- [WORK TASK] Return exactly the span of lines in the following data that opens with the line containing "You are a GUI" and closes with the line containing "The image size is (399, 532).". Include nothing else.

- [DATA SECTION]
----------

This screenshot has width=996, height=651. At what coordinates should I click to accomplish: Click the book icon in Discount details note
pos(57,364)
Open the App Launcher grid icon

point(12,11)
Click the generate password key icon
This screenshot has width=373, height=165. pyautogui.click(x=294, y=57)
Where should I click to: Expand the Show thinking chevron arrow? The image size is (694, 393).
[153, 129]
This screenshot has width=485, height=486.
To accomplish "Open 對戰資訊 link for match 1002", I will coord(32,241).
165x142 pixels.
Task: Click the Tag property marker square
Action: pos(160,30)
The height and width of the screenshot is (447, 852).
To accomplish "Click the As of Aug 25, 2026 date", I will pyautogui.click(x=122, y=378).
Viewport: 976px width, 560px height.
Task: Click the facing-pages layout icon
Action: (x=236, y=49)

----------

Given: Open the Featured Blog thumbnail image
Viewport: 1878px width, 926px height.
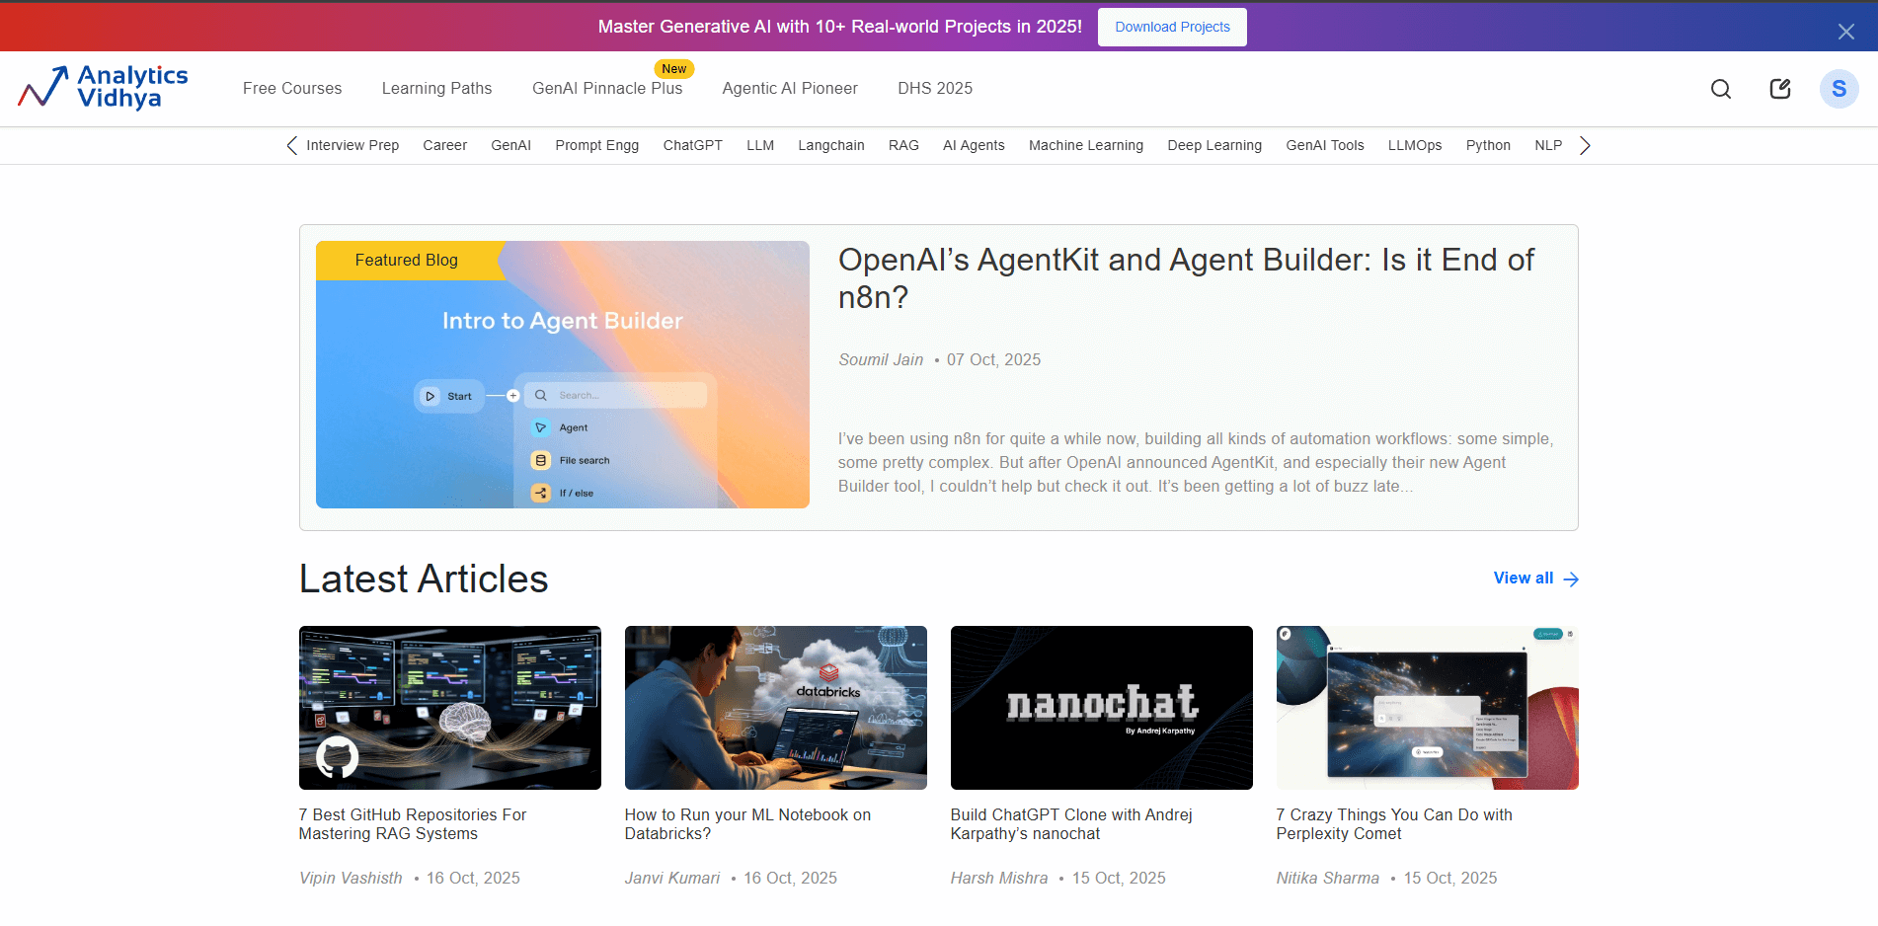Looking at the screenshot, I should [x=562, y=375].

----------

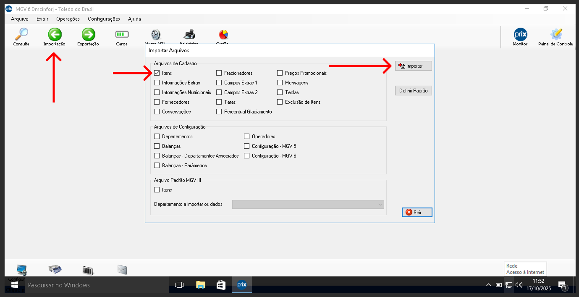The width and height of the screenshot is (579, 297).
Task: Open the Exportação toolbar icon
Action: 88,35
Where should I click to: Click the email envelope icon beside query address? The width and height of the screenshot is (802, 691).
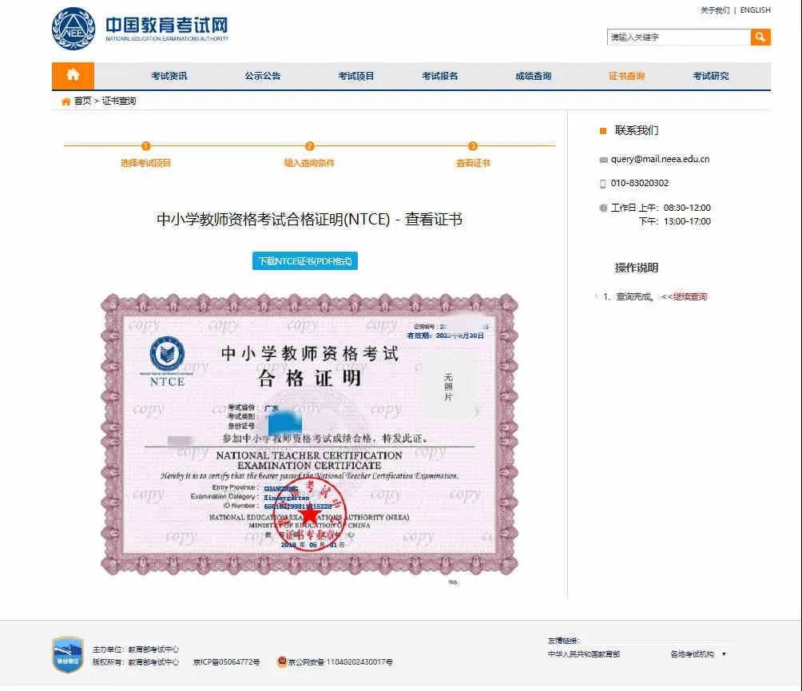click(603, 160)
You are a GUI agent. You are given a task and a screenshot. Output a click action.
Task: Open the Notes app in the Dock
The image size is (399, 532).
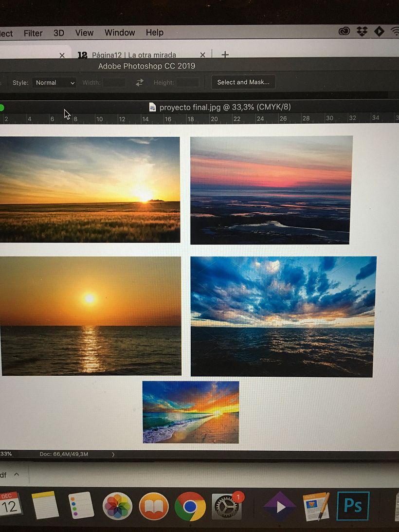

----------

- [REPLY TO THE EXERCISE]
You are a GUI agent. You are given a task and a screenshot. Output a click action.
Task: Open the Notes app in the Dock
The image size is (399, 532).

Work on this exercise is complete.